Image: Lady mentors Vic

Meanwhile, Girlhood’s Vic comes to an unusual conclusion. She secretly leaves home and the girl gang to become a drug dealer in a ‘proper’ gang. While everyone warns her that ‘there is only one job for women’ in male gangs (that of a prostitute), Vic insists that she can have a different role. The film shows her working as a drug courier, and a job which allows her to have her own money and place, and arguably better working conditions than your average shopping mall. It is interesting that crime is once again shown as a better pathway to autonomy than standard societal provision. However, Vic again hits social boundaries, both in the crime world and outside. For instance, for her job, she is seen shifting between masculine and feminine appearances, which disturbs her boyfriend. The gang leader also becomes dissatisfied with her lack of obedience and her lack of interest in him.

Image: Vic binding her breasts to not fit the female gang stereotype

Vic comes across as having always been aware of this eventual limitation, but having nothing better to work with for the moment, she stays until the limitations start outweighing the benefits. At the point where she leaves the gang, she still does not seem to know what exactly is next for her. The last scene shifts from a moment of vulnerability and despair to a look of determinacy: she will continue looking for the ‘third’ path, no matter what obstacles are put in her way. In contrast with the movement in Mad Max – from lone attempt to public support – Vic seems to end up alone. She feels that she can neither turn to her family, nor to her former girl gang friends, nor to her boyfriend who tries to help her by offering marriage. This time, there is not even a life line such as those offered by the two gangs – she has to start again from a blank slate. While this may seem like a bleak ending, is not necessarily a negative one. An extraordinary path may be lonely at times and can easily lead to an even worse place than the one you were hoping to escape from, but it may also lead to the opposite: to your own, non-prescribed life. Read against Mad Max, Girlhood seems to ask: how much do you need the support of wider society to lead a different and/or more fulfilled life?

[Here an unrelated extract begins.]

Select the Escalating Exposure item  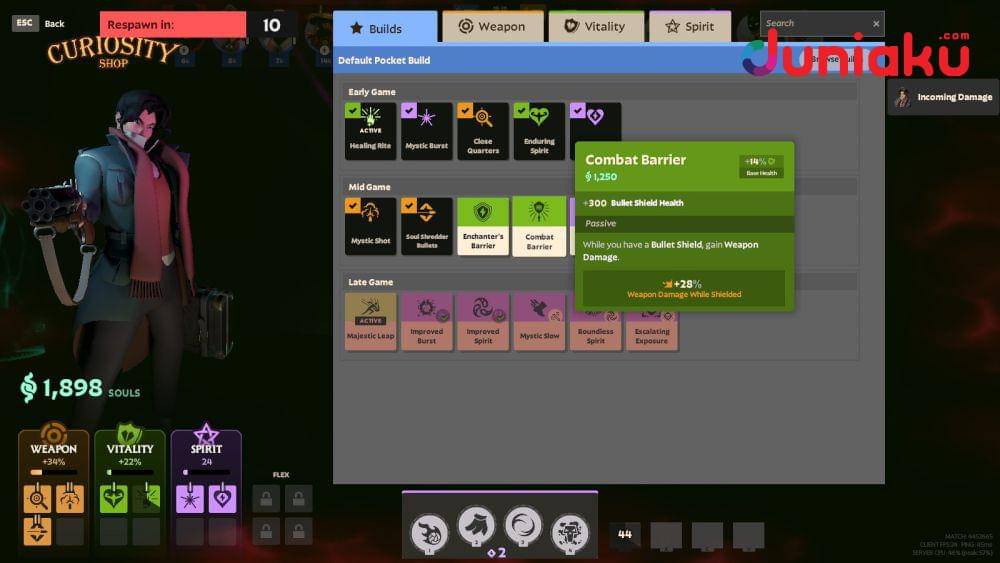[652, 321]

This opens up a whole lot of other questions about the necessity and absence of social infrastructures, from educational opportunities to the wider valuing of difference. At present, it seems as if, in the ‘real world’, more and more such infrastructures are being withdrawn despite abundant affirmations of support and despite more abundant resources. Girlhood (and the interviews with the actors and director about their choices) more than hints at the this issue. Girlhood shows that, when choices are taken away, other structures come into existence or play to fill this void. As mentioned earlier, these structures are not simply portrayed as bad (e.g. because they are criminalised), but as containing different possibilities – different freedoms of expression, room for experimentation, experience of structural independence. Of course, these ‘alternative spaces’ have their own limits, as clearly portrayed in the film (violence, imprisonment etc), but they also highlight the destructiveness of the ‘legal’ options. Maybe here it is time to go back to Shklovsky’s comment about the regulation of art. He writes: ‘we regulate art without knowing what it is’. One could say that Girlhood’s version would read: ‘we regulate life as without knowing what it is’. As odd as it sounds, both films ended up making me think about how thinking about life (or lives) does not take enough space in shaping contemporary choices… and what possibilities does ‘the third alternative’ hold?